For many, many years it has always been assumed that when a women gets married she will change both her title and surname to reflect her new status as a married woman.
13 years ago, this was something I struggled as my impending marriage drew closer. I had always been known as Laura Summers and always liked being Laura Summers. Even in 13 years times have changed and I know without a doubt if I was getting married today I wouldn’t change my name. But back then it was a bit of a bone of contention – instead I agreed to keeping Laura Summers as my professional name and for all other things change to my new married name. For both names I would change to become a Mrs.
In the past 13 years both my husband and I have changed. Recently he said to me you should change your title to Ms you know, no one has a right to know your marital status just by your name, they don’t for men. And it’s interesting I’m still listed in his phone contacts under my maiden name, in all of these years he has never changed it.
My married name has never truly felt like my name, when people say it, it feels like someone else. Which has recently got me wondering if I should change it. Why should my name change just because I am married?
Why Women are Called Miss, Mrs or Ms
A woman’s title is an interesting one steepled in the history of patriarchal rule and women’s rights. Her title quite simply denoted who owned her. The title of Miss told everyone she was unwed and therefore was the property of her father. The title of Mrs declared her a married woman and the property of her husband.
The title of Ms was brought in 1901 by a feminist woman – Sheila Michaels, although it was not popularly used for 25 years after that.
Why do Women Take their Husband’s Name when they Marry?
As well as changing her title to Mrs a woman was expected to take on the surname of her husband. This was part of them becoming one legal entity and the husband also took on ownership of all of a woman’s wealth and property at the time of marriage.
While this is not the case with money now, this is where the tradition came from. Children also took the father’s name, if a woman was unwed the children took on her name.
My Name Dilemma
Recently, I have been very seriously thinking about changing my name. I’m very happily married to my husband, this isn’t about the status of that at all, it’s about my personal identity as a woman. But at the same time I can’t quite make my mind up.
Even to this day there are connotations about a woman not changing her name. I remember at work, when I was planning my wedding and chatting about whether I was going to change my name or not, a colleague said to me – I used to think that about my ex-fiancé, but with my new one, who I know is the one I have no reservations at all. The implication being that I wasn’t really happy to get married if I didn’t want to change my name.
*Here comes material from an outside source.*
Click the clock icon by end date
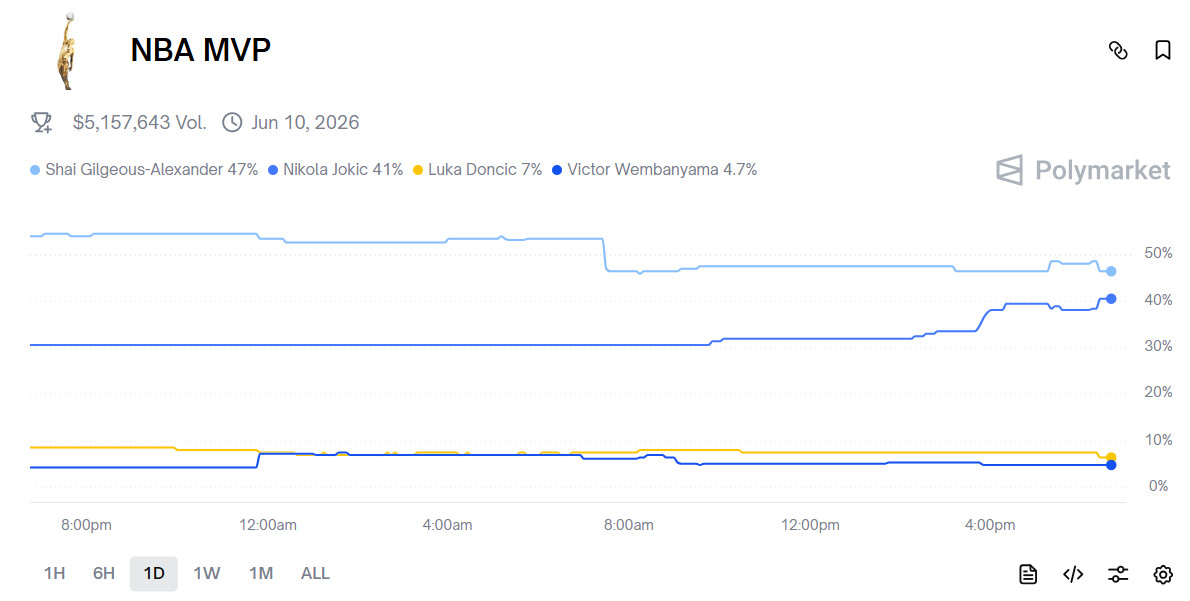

Stylist recently wrote an article with people sharing their views on the psychology and politics of marriages of people that don’t change their name after marriage. Which is an interesting read.
One of the dilemmas for me now is that I would have a different surname to my children. Which is the real stumbling block for me, if this wasn’t the case I think perhaps I would have changed my name already. I like having the same name as them. There are also practical implications such as travelling with children with a different name too. Every time I travel with them I will need to take additional evidence with me to prove that I am their mother. But this isn’t just a practical consideration, it feels like one of the heart too.
The compromise could be to double-barrel my name. Which is actually what I have done on my Facebook page, as some people know me by my maiden and some by my married name.
There needs to be a modern solution to this, as I know double barrelling can be clumsy. Maybe girls could take their mothers name and boys their fathers? My husband said if we were getting married now the solution would be that we would be that we chose our own surname for our family. But it is not something he wants to do now down the line.
To change my name now I would need to do so by deed poll, which would cost around £36, then I would need to change my driver’s licence and passport which would cost around £72.50. Of course there is the work of changing my name on everything and all documentation too, which is a task.
So, here I am. I’m not sure I ever really wanted to change to my married name and for a lot of my married life have used two different names for different things. As a feminist I particularly dislike the reasons why women change their name and title. If we want to achieve gender equality I think this is something we should move away from. If it wasn’t for my children I would probably have reverted back to it a while ago. But I do like having the same name as them. So what do I do, stay as I am? Change or go double-barrelled?
What did you do? Did you change your name when you got married?